La COP28 sera présidée par le patron du géant pétrolier des Emirats arabes unis
Le ministre émirati de l'Industrie, chef du géant pétrolier ADNOC et envoyé spécial pour le changement climatique, Sultan Ahmed al-Jaber est le "président désigné pour la 28e Conférence des Parties (COP 28)", indique jeudi un communiqué de l'agence de presse officielle WAM.
"Nous apporterons une approche pragmatique, réaliste et axée sur les solutions", a soutenu Sultan Ahmed al-Jaber, cité dans le communiqué. "L'action climatique est une immense opportunité économique d'investissement dans la croissance durable. Le financement est la clé", a aussi affirmé le magnat du pétrole.
"Premier PDG à présider une COP", Sultan al-Jaber dirige la compagnie pétrolière nationale depuis 2016 mais aussi Masdar, l'entreprise émiratie d'énergies renouvelables.
Un conflit d'intérêts "scandaleux"
Sa double casquette lui vaut toutefois des critiques de la part des militants de l'environnement. "La nomination de Sultan Ahmed al-Jaber à la présidence de la COP28, alors qu'il occupe le poste de PDG de la compagnie pétrolière nationale d'Abu Dhabi constitue un conflit d'intérêts scandaleux", a réagi Harjeet Singh, de l'organisation Climate Action Network International.
"La menace constante des lobbyistes des combustibles fossiles lors des négociations climatiques de l'ONU a toujours affaibli les résultats de la conférence sur le climat, mais cette situation atteint un autre niveau dangereux et sans précédent", a-t-il ajouté.
"Le loup dans la bergerie"
Julia Steinberger, militante et experte en climat à l'UNIL, se dit également "choquée". "C'est le loup qui entre dans la bergerie", commente-t-elle jeudi dans l'émission de la RTS Forum.
"L'industrie pétrolière utilise depuis des décennies sa place à la table des négociations pour freiner toute action, ainsi qu'empêcher le développement d'alternatives dans les énergies renouvelables, de l'efficacité énergétique et d'investissements dans d'autres secteurs, clame-t-elle. Tout investissement dans le secteur pétrolier est un investissement qui freine les technologies et les infrastructures alternatives."
La réduction des émissions au point mort
Les lobbyistes du secteur pétrolier et gazier étaient venus en force à la COP27 organisée en novembre en Egypte, avec un nombre en hausse de plus de 25% par rapport à la COP précédente à Glasgow, selon les associations. Le contingent le plus nombreux venait des Emirats arabes unis, suivi de la Russie.
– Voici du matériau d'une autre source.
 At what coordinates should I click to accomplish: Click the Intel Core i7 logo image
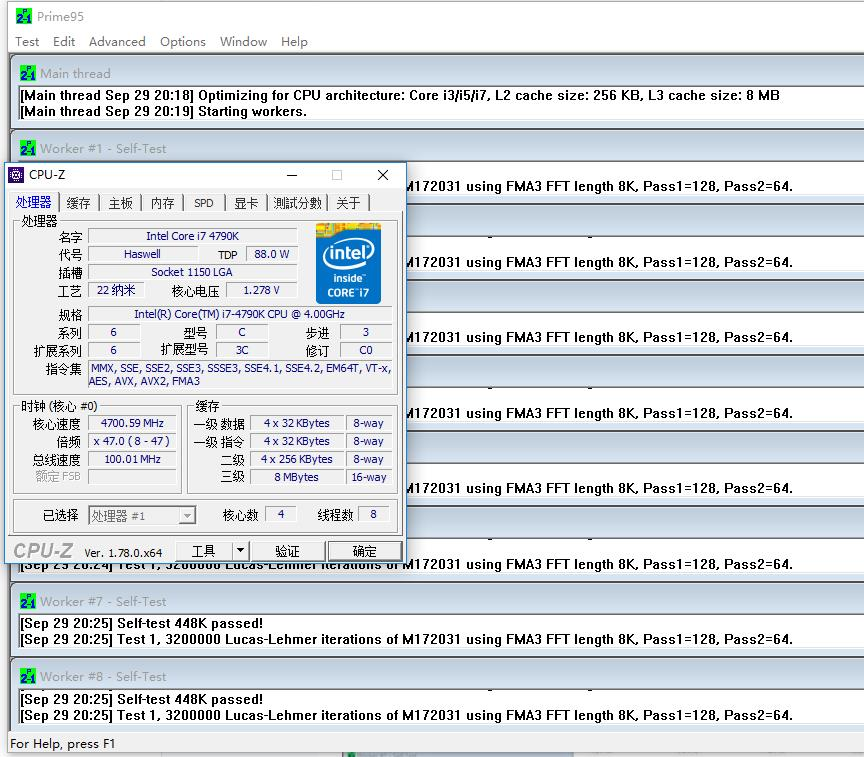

Cette édition a permis l'adoption d'une résolution sur l'indemnisation des pays les plus pauvres pour les dégâts causés par le changement climatique. Mais elle n'a pas réussi à faire progresser la réduction des émissions de gaz à effet de serre, pour maintenir l'objectif de limiter le réchauffement de la planète. Et la question d'une moindre utilisation des énergies fossiles a été à peine mentionnée dans les textes.
>> Lire : La COP27 se termine sur un bilan contrasté à Charm el-Cheikh
Les Emirats, un des principaux exportateurs de pétrole
Les Emirats arabes unis, qui figurent parmi les principaux exportateurs de pétrole au monde, plaident pour une sortie graduelle des hydrocarbures, et se sont engagés à atteindre la neutralité carbone en 2050. Le pays désertique de 10 millions d'habitants, dont 90% d'expatriés, a connu, grâce au pétrole, une croissance fulgurante depuis les années 1970, mais son économie s'est progressivement diversifiée.
"Limiter le réchauffement climatique à 1,5 degré Celsius nécessitera des réductions significatives des émissions, une approche pragmatique, pratique et réaliste de la transition énergétique et une aide accrue aux économies émergentes", affirme le communiqué publié jeudi, en référence à l'objectif fixé lors des précédents sommets de la COP.
Le réchauffement climatique est un sujet particulièrement important pour les pays du Golfe où les températures frôlent parfois les 50 degrés en été. Selon une étude publiée en 2021, certaines régions pourraient devenir invivables d'ici la fin du siècle. La COP28 se tiendra à Dubaï en novembre et décembre.